JAKARTA – Mamat, ASN Pemkot Jakarta Timur, korban penggusuran bangunan di kawasan Pulo Gebang, Kecamatan Cakung, Jakarta Timur kecewa kepada Pengadilan Negeri Jakarta Timur dan Perumnas selaku pemiliki lahan. Ia merasa ada kejanggalan dalam proses pembongkaran.

Kata Mamat, sejumlah penghuni lahan tersebut merasa tidak diturutsertakan dalam proses rapat rencana penggusuran dan mediasi sebelum eksekusi pembongkaran dilaksanakan. Hanya ada beberapa warga saja yang diajak duduk bersama.

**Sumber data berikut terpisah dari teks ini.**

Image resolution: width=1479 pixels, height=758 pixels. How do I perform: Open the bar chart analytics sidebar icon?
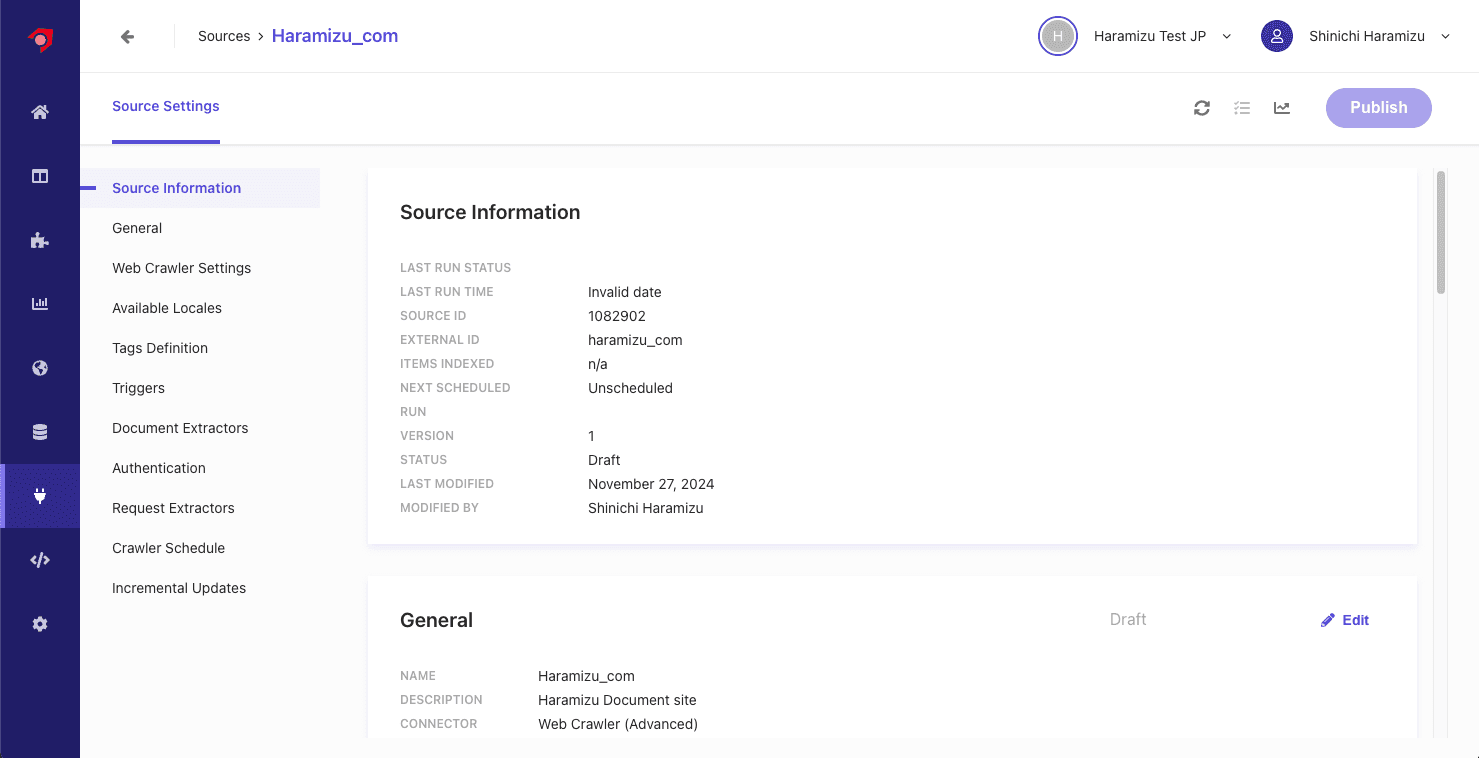click(40, 304)
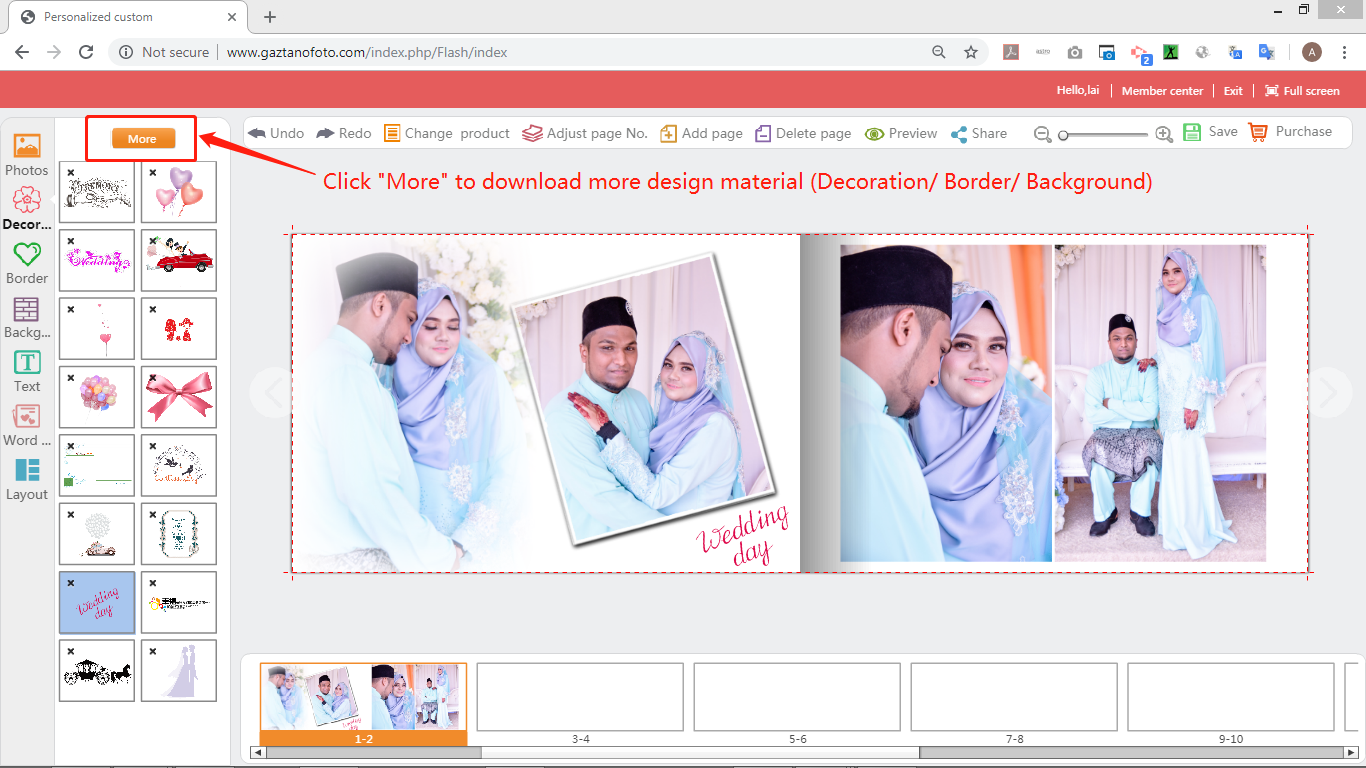Click the Undo arrow

click(x=258, y=133)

"Warga kita ada 40 KK (kepala keluarga), yang dipanggil cuma 4 orang. Yang dipanggil hanya si ini, si ini. Yah.. warga lain tidak mau (datang)," kata Mamat, Jumat, 14 Februari.

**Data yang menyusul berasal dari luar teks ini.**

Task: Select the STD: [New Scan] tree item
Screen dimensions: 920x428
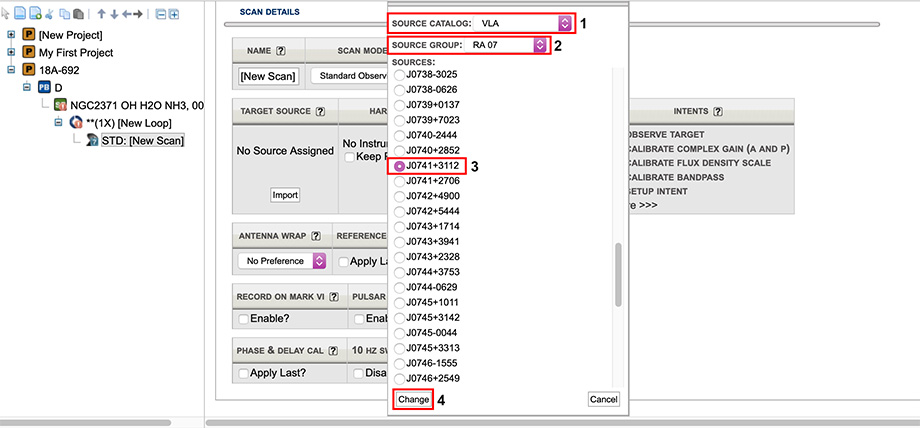Action: pyautogui.click(x=142, y=140)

Masih mengaku, dirinya tidak ingin hadir ke dalam rapat tersebut karena memang tidak mendapat undangan.

"Kalau saya dipanggil ya saya datang. Kan misalnya namanya si A, B, C, D ada empat gitu, itu yang dipanggil. Kalau saya tidak dipanggil (rapat), ngapain saya datang," sesalnya.

Pada 2 Februari, lanjut Mamat menjelaskan, muncul surat pembongkaran berupa fotocopy yang diberikan kepada warga setempat, yang menempati lahan Perumnas.

Kemudian, pelaksanaan pembongkaran rumah permanen dan semi permanen di lahan milik Perumnas di kawasan Pulo Gebang, Kecamatan Cakung, Jakarta Timur, dilakukan. Pada saat itu juga warga mengeluh.

Meski direlokasi ke rusun, warga tidak mendapatkan ganti rugi dari pihak Perumnas dan PN Jaktim yang membongkar rumah mereka. Sebagian warga yang tinggal di rumah permanen hanya mendapatkan uang santunan.

"Tapi enggak layaknya hanya (dikasih ganti rugi) Rp6 juta. Tapi ya sudah lah. Masa saya sendirian (tinggal) di sini, tidak mungkin," keluh Mamat.

Pembebasan tanah seluas 38 ribu meter di kawasan RT 05/08, Jalan Dr. Sumarno, Kelurahan Pulo Gebang, Kecamatan Cakung, Jakarta Timur, diakui milik Perumnas. Namun sejumlah warga yang menempati wilayah tersebut mengaku memiliki Akta Jual Beli (AJB) atas tanah yang dihuninya.